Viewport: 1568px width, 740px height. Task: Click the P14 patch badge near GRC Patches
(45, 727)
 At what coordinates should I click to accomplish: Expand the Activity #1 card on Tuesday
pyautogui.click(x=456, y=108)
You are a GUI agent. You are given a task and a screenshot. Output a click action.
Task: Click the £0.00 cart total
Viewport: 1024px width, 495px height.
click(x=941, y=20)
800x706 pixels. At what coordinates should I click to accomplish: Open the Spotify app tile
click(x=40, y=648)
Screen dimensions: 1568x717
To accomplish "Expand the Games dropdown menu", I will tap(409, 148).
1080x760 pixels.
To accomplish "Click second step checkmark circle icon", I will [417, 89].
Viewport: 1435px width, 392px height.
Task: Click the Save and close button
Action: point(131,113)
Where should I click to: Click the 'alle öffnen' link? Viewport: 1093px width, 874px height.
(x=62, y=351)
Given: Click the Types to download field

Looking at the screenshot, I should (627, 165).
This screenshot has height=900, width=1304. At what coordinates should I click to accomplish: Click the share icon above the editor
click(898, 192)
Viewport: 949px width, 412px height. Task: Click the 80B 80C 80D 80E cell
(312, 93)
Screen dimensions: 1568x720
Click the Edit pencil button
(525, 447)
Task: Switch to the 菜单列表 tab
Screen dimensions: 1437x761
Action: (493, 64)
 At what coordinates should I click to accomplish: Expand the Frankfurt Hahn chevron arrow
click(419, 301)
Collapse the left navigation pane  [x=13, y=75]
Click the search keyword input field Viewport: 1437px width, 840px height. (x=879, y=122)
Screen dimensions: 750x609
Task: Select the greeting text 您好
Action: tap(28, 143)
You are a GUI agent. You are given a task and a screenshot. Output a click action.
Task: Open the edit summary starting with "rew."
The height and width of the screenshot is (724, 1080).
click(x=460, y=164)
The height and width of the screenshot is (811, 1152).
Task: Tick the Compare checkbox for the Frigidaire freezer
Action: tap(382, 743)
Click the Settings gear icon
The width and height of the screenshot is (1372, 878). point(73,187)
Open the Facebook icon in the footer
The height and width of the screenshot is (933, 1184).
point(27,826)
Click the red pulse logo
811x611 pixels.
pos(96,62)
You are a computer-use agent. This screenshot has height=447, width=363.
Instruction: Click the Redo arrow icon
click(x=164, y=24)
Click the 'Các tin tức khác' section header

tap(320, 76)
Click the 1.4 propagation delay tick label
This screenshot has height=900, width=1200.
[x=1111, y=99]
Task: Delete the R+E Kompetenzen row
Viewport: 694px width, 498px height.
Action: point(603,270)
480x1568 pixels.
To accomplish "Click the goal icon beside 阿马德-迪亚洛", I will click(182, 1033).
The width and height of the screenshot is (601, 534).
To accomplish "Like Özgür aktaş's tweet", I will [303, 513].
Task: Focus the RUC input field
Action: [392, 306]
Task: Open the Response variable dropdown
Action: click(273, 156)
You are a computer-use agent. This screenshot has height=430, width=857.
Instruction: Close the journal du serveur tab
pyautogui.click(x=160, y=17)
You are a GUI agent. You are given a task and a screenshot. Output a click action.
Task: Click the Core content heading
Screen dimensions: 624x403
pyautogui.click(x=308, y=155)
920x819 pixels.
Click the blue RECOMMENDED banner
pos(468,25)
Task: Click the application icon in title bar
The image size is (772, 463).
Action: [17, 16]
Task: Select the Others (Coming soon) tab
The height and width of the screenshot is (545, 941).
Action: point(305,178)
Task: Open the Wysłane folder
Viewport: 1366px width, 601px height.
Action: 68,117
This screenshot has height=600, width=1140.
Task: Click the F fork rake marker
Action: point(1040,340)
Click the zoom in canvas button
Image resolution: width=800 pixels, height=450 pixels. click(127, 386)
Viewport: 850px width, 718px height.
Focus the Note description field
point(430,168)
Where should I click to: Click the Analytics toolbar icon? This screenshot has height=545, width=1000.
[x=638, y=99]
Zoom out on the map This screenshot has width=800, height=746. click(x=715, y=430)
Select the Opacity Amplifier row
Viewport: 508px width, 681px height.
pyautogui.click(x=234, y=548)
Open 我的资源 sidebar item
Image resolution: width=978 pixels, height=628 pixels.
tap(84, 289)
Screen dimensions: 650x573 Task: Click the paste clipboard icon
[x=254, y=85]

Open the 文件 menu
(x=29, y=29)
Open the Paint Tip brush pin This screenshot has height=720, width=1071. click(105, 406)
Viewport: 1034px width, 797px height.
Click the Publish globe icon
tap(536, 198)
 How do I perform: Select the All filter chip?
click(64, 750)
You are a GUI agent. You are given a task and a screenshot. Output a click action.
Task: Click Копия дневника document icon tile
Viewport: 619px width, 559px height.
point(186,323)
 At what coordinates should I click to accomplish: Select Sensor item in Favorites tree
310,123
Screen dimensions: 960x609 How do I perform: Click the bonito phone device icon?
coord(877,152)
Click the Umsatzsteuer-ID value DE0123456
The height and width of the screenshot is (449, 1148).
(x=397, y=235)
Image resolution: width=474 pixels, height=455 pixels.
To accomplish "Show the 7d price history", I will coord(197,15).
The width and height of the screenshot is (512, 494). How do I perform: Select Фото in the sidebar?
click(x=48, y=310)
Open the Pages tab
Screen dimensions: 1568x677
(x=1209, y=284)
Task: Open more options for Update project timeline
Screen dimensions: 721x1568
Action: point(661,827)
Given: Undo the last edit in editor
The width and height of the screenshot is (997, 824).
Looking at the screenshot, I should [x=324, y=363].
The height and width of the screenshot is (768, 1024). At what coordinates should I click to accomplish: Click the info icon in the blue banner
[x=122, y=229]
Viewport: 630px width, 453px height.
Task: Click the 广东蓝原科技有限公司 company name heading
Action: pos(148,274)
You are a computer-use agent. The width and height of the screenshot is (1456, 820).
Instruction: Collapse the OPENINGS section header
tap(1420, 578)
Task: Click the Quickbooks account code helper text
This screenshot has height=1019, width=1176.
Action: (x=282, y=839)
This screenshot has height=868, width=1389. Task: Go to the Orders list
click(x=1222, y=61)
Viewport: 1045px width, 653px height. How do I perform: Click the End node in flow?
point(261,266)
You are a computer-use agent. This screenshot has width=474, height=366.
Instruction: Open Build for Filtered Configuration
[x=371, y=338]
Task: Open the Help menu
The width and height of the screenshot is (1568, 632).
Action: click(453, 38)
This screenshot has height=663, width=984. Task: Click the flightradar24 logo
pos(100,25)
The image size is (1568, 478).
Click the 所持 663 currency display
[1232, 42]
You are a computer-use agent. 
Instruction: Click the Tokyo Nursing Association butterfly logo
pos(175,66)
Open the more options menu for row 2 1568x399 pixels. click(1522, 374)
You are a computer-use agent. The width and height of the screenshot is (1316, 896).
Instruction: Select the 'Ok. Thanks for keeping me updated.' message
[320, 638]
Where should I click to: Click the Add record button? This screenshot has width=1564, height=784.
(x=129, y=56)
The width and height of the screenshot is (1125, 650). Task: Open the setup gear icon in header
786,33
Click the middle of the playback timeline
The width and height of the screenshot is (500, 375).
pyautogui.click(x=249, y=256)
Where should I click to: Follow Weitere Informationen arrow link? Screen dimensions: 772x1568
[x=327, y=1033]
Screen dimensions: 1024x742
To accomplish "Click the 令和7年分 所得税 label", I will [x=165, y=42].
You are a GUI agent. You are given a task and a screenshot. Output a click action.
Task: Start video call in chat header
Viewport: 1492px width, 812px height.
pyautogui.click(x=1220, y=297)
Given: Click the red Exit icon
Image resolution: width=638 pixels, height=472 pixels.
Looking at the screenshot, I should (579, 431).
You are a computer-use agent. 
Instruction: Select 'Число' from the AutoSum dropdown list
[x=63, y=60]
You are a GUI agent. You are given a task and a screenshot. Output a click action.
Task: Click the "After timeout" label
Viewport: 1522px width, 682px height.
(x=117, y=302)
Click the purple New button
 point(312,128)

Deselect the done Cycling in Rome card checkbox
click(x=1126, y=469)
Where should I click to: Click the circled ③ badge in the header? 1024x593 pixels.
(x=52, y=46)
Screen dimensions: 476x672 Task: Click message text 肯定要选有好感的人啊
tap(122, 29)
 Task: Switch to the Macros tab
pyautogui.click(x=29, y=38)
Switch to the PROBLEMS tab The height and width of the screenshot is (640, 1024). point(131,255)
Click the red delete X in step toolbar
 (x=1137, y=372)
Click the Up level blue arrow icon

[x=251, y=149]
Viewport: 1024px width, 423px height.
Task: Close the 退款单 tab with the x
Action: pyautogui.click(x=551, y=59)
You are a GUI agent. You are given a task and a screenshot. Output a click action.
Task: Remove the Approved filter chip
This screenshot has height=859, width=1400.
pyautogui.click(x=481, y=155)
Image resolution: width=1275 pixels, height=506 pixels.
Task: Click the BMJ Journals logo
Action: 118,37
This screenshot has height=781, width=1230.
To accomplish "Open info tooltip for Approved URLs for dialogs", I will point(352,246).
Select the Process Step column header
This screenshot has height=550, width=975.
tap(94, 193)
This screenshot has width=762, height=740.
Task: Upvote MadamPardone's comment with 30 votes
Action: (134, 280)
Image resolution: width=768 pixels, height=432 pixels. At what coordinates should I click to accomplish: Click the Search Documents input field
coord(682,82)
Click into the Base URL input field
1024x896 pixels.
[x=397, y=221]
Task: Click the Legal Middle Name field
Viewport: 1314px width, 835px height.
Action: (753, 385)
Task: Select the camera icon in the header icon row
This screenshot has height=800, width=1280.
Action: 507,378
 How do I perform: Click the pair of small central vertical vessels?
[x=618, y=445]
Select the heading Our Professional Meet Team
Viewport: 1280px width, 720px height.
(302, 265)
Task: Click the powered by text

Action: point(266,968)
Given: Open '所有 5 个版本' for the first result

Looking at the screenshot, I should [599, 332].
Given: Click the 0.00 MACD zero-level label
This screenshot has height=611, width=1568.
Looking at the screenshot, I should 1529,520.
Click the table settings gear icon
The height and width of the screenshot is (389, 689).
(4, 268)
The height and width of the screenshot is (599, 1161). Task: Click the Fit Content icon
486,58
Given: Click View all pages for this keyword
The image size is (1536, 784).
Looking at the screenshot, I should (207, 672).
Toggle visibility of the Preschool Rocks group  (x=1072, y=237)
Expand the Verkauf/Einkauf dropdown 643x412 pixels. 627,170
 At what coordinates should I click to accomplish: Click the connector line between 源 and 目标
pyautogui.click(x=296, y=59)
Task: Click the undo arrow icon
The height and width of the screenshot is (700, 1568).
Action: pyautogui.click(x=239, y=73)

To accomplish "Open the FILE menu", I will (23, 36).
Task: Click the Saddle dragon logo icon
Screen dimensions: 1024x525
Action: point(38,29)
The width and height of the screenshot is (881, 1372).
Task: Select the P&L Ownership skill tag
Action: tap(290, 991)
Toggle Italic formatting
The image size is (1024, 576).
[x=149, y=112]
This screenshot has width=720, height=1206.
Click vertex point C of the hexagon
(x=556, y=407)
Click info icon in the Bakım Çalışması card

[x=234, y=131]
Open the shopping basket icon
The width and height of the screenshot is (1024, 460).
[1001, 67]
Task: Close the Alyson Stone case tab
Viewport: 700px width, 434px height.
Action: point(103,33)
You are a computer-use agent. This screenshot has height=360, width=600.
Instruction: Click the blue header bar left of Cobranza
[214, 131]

════════════════

▶ _EXERCISE OBJECTIVE_:
Copy each line of the listing that carries the string "timeline".

▶ _COMPLETED TASK_:
Task: Open more options for Update project timeline
Click the middle of the playback timeline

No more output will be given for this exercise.